▶ [Excerpted passage]:
⁂

(4) To prevent AHEs, scientists have recommended that distances separating turbines and residences be 0.5-2.5 miles, and 1.25 miles (2 km) or more has been commonly recommended. Clearly, the short siting distances used by the industry for physical safety do not protect against AHEs. Alternatively, researchers have recommended sound levels typically ranging from 30-40 dBA for safeguarding health, which is consistent with the recommendation of nighttime noise levels by the WHO.
(5) Annoyance is a health issue for many people living near IWTs, which is consistent with both the WHO’s definition of health and contemporary models of the relationships among annoyance, stress, and health.
(6) The scientific evidence regarding factors other than amplitude-modulated ILFN as an explanation for most of the health complaints near IWTs, including electromagnetic fields
(dirty electricity), is weak; the preponderance of research suggests that ILFN is the most viable explanation for such complaints.
(7) The A-weighted decibel scale, which effectively excludes infrasound and substantial amounts of low-frequency noise, is inadequate to predict the level of outdoor or indoor infrasound, to reveal correlations to infrasound, or to show a definitive relationship with AHEs, and achievement of these goals requires the development of new measurement methods.
(8) Even though Wind Turbine Syndrome is not currently included in the ICD coding system, that system includes most of the acknowledged symptoms of the syndrome. Medical professionals, therefore, have the necessary tools to evaluate and treat it, and that process has already begun on a limited scale.
(9) While some epidemiologically solid research has been done in the area of IWTs and AHEs, evidence from other sources cannot be ignored. Hill noted the nature of such sources in 1965, and Phillips, in 2011, described the importance of other kinds of evidence, including adverse event reports, in establishing a causative relationship. One of the strongest types of evidence is the case-crossover experimental design, which the wind industry has unwittingly imposed for years on multiple families, many of whom have abandoned their homes to escape IWT noise exposure.

⁂

▶ [Assigned task 1]:
Answer these questions about the passage on wind turbines and health.
(a) What range of distances between turbines and residences have scientists recommended to prevent AHEs?
(b) What does the A-weighted decibel scale effectively exclude?
(c) In what year did Phillips describe the importance of other kinds of evidence?
▶ [Assigned task 2]: Repeat word for word the portion of the passage on wind turbines and health that opens with the words containing "(5) Annoyance is" and closes with "new measurement methods.".
▶ [Assigned task 3]: Carry on the passage on wind turbines and health from the point where it stops.

[Stored data entries]
⁂

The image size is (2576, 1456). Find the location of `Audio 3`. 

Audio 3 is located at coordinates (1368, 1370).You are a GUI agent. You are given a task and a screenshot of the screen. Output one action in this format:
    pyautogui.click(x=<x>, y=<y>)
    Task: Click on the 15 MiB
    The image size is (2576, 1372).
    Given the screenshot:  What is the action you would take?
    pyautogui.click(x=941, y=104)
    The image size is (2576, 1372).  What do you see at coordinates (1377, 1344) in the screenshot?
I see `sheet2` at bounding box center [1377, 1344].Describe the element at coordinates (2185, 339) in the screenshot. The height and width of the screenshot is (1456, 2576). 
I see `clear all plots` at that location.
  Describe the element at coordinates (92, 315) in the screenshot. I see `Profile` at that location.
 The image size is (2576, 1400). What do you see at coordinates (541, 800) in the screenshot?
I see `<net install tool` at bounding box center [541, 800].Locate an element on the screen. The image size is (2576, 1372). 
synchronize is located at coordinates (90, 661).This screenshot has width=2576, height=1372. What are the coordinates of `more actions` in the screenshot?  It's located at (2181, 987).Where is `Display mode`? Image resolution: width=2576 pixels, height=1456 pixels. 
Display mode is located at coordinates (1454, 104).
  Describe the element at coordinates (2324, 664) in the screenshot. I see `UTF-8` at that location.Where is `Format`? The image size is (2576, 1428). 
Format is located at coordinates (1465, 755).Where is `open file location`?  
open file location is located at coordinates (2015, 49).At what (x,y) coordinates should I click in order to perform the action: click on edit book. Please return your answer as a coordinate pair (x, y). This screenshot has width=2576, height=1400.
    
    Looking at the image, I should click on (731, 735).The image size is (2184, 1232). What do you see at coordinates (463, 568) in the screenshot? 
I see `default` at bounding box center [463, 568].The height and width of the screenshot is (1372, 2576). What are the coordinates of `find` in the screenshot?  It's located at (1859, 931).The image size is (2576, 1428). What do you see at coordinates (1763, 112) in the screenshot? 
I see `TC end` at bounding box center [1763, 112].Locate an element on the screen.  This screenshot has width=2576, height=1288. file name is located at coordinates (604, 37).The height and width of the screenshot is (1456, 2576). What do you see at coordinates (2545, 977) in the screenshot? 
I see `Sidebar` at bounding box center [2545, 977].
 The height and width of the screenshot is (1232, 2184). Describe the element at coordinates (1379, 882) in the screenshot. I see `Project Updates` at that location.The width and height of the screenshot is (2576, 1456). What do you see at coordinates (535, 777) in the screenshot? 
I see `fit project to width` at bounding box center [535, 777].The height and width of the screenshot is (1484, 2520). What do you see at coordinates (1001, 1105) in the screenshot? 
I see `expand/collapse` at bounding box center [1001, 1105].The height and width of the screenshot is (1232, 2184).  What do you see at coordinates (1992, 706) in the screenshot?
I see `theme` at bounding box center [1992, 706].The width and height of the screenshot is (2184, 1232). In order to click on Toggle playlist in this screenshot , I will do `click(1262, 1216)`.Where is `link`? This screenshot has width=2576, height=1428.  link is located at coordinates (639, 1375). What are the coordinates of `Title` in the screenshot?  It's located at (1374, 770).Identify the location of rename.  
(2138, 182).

⁂

▶ [Task answer 1]:
(a) 0.5-2.5 miles
(b) Infrasound and substantial amounts of low-frequency noise
(c) 2011

▶ [Task answer 2]:
(5) Annoyance is a health issue for many people living near IWTs, which is consistent with both the WHO’s definition of health and contemporary models of the relationships among annoyance, stress, and health.
(6) The scientific evidence regarding factors other than amplitude-modulated ILFN as an explanation for most of the health complaints near IWTs, including electromagnetic fields
(dirty electricity), is weak; the preponderance of research suggests that ILFN is the most viable explanation for such complaints.
(7) The A-weighted decibel scale, which effectively excludes infrasound and substantial amounts of low-frequency noise, is inadequate to predict the level of outdoor or indoor infrasound, to reveal correlations to infrasound, or to show a definitive relationship with AHEs, and achievement of these goals requires the development of new measurement methods.

▶ [Task answer 3]:
(10) While psychological expectations and the power of suggestion conceivably can influence perceptions of the effects of WTN on health status, no scientifically valid studies have yet convincingly shown that psychological forces are the major driver of such perceptions.
(11) Accurate estimates of the percentage of people who are affected by IWTs exist only for annoyance, not AHEs. Multiple reports, however, emphasize the relationships that exist between annoyance, stress, health, and quality of life, and indicate that a non-trivial percentage of people who live near IWTs experience AHEs. Those reports are consistent with thousands of reports worldwide. Although it seems reasonable to conclude that noise from IWTs does not cause AHEs in the majority of exposed populations, and that accurate estimates of AHEs are yet to be established, it is also clear that considerable numbers of people are affected and that they deserve to be heard and protected from adverse health impacts.
(12) The available literature, which includes research reported by scientists and other reputable professionals in peer-reviewed journals, government documents, print and web-based media, and in scientific and professional papers presented at society meetings, is sufficient to establish a general causal link between a variety of commonly observed AHEs and noise emitted by IWTs.